The summary does not contain log-likelihood information, but contains deviance and null deviance.

The deviance evaluates the current model; and
The null deviance evaluates the null model (intercept only model)

To get log-likelihood, we can apply logLik() function on the model. The output from logLik() is the Full Log Likelihood of the SAS output. For ungrouped data, the Full Log Likelihood and Log Likelihood functions are the same. For grouped data, the two differ by a constant. The reason is that likelihood function for the ungrouped data is built on Bernulli distribution, and the likelihood function for the ungrouped data is built on Binomial distribution. The two differ by a multiplier of Bionomial distribution. However, both share the same portion that relates to the unknown parameters. Specifically, \[ \text{Full Log Likelihood} = \text{Log Likelihood} + \log \left( {n_1 \choose y_1} \times {n_2 \choose y_2} \times \ldots \times {n_G \choose y_G}\right), \] where \(G\) is the number of groups. In our case, the constant is \[ \log \left( {(273+77) \choose 273} \times {(289+61) \choose 289} \right) = 340.486. \] To verify log-likelihood function is the same for grouped and ungrouped data, it means that log-likelihood not the full log-likelihood. Therefore, we need to adjust for that constant from R output before we make comparions.
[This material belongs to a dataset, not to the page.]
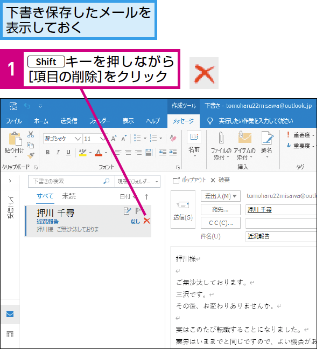Click the format painter brush icon
323x349 pixels.
click(x=31, y=155)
constant.to.adjust = log(choose(n=(273+77),k=273)*choose(n=(289+61),k=289))
  
cat(paste("For ungrouped data:", "\n",
          "[1] Log-likelihood",  "\n",
               "    M0=", round(logLik(ungroup.M0),4), "\n",
               "    M1=", round(logLik(ungroup.M1),4), "\n",
          "[2] Deviance \n", 
               "    M0=", round(ungroup.M0.summary$"deviance",4), "\n",
               "    M1=", round(ungroup.M1.summary$"deviance",4), "\n" ))

## For ungrouped data: 
##  [1] Log-likelihood 
##      M0= -347.4912 
##      M1= -346.3338 
##  [2] Deviance 
##      M0= 694.9824 
##      M1= 692.6675

cat(paste("For grouped data:", "\n",
          "[1] Log-likelihood",  "\n",
               "    M0=", round(logLik(group.M0)-constant.to.adjust,4), "\n",
               "    M1=", round(logLik(group.M1)-constant.to.adjust,4), "\n",
          "[2] Deviance \n", 
               "    M0=", round(group.M0.summary$"deviance",4), "\n",
               "    M1=", round(group.M1.summary$"deviance",4), "\n" ))

## For grouped data: 
##  [1] Log-likelihood 
##      M0= -347.4912 
##      M1= -346.3338 
##  [2] Deviance 
##      M0= 2.3148 
##      M1= 0